Most valuable takeaway: During my time at Genentech, I realized that a statistician’s ability to communicate technical concepts to different audiences is as important as the ability to execute technical analyses. Presenting my work and fielding questions from colleagues across a variety of disciplines helped me deeply understand my project’s goals, advance my understanding of the disease area, build interest in my project, and identify compelling research questions to explore in the future.


Image
Albert Osom

Albert Osom – PhD student

Company: Amazon

Position: Research Scientist intern, OpsLab - Modeling and Optimization team

The work: I applied causal inference methodology to address questions related to Amazon’s fulfillment center operation and its impact on delivery promise. My responsibilities included formulating statistical questions that aligned with business objectives, implementing analyses, and presenting findings to leadership. 
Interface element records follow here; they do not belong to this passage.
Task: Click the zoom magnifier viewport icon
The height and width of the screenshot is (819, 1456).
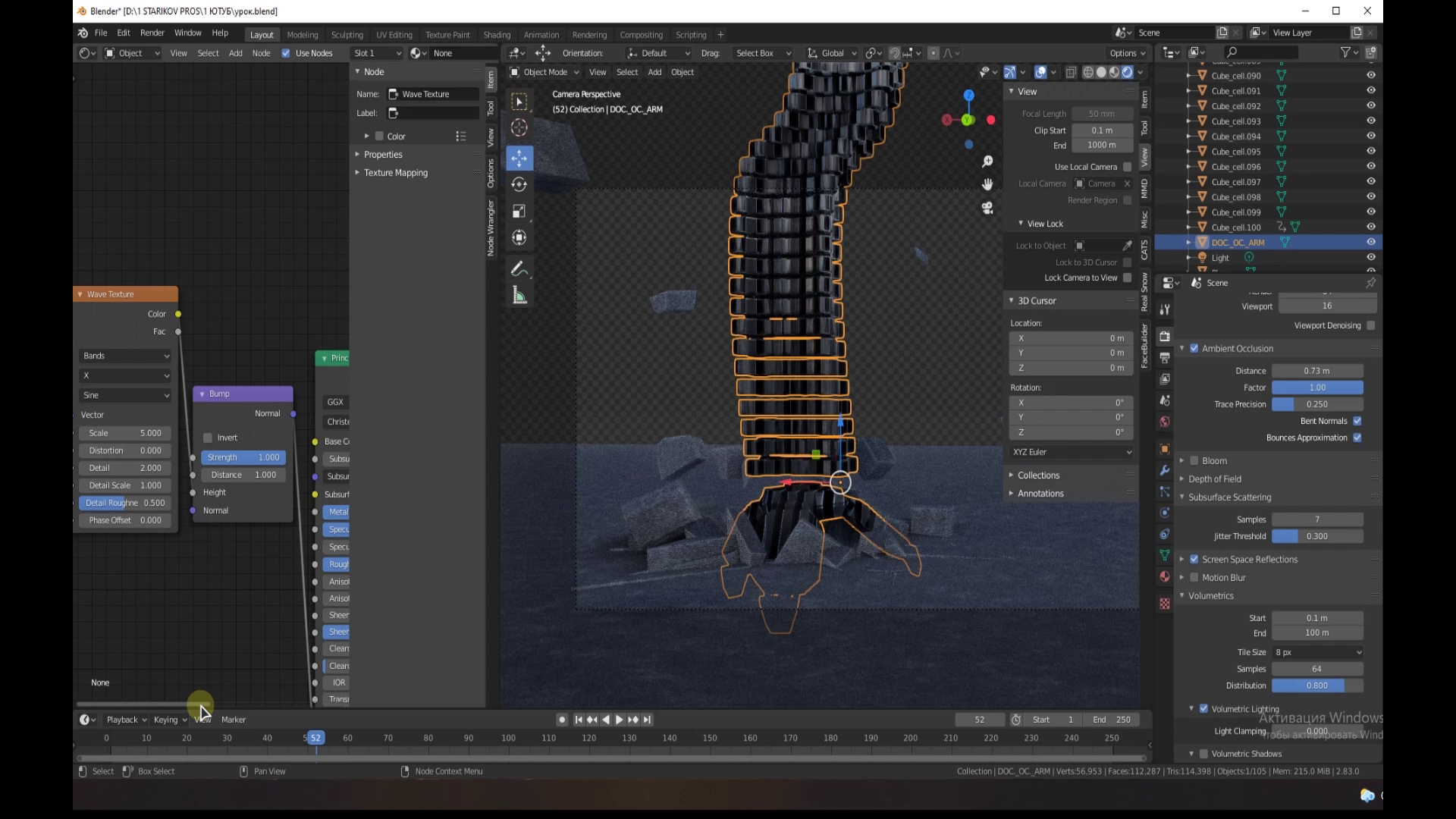Action: [x=987, y=162]
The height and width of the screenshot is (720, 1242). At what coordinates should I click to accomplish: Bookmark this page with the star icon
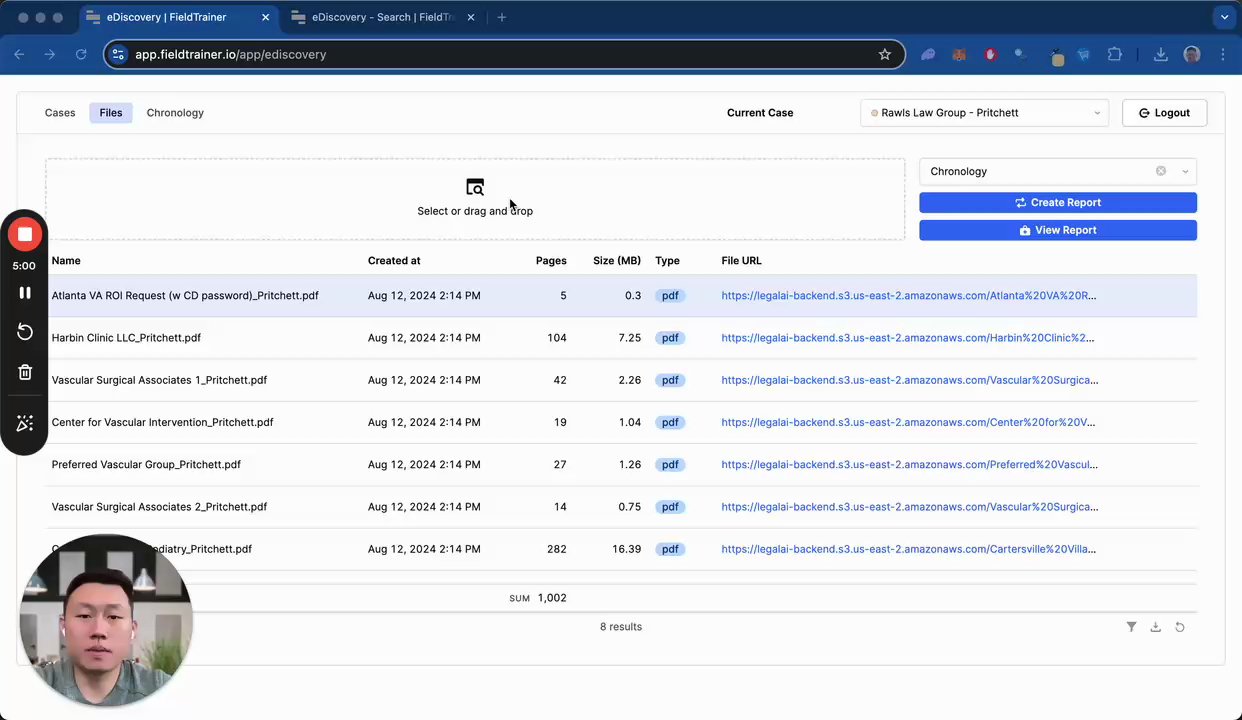(x=885, y=54)
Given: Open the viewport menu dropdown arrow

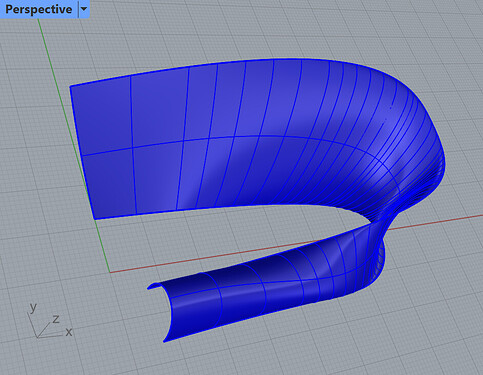Looking at the screenshot, I should coord(84,9).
Most valuable take-away: I learned that true scientific impact comes from deeply understanding the business problem and tailoring statistical solutions to meet those needs. I was fortunate to work under a manager who emphasized and created opportunities to engage directly with business stakeholders. The fast pace of industry underscored the importance of having a strong statistical foundation and a versatile set of methods. While much of the work involved adapting existing approaches, I also recognized the value of bridging academic literature with real-world challenges and knowing when to innovate methodologically.


Image
Michael Yung

Michael Yung – PhD student

Company: Liberty Mutual Insurance Group

Position: Graduate Data Science Intern

The work: I primarily focused on a key project within the "Commercial Auto Products" space that involves insurance accounts and contracts for auto fleets from major companies like FedEx and Amazon. My main responsibility was conducting residual analysis on an existing production model and using my findings to improve the development of a new pricing model. These pricing models play a crucial role in key underwriting decisions made by actuaries, where inference is a priority. As a result, the pricing models in this space are straightforward regularized general linear models. 

Most valuable take-away:  I had the opportunity to collaborate with a diverse team of experts, including PhDs in fields ranging from statistics to engineering. This experience demonstrated that industry-level work is often not too far off from the advanced research we do as PhD students. It not only enhanced my technical skills but also boosted my confidence in applying theoretical knowledge to real-world problems.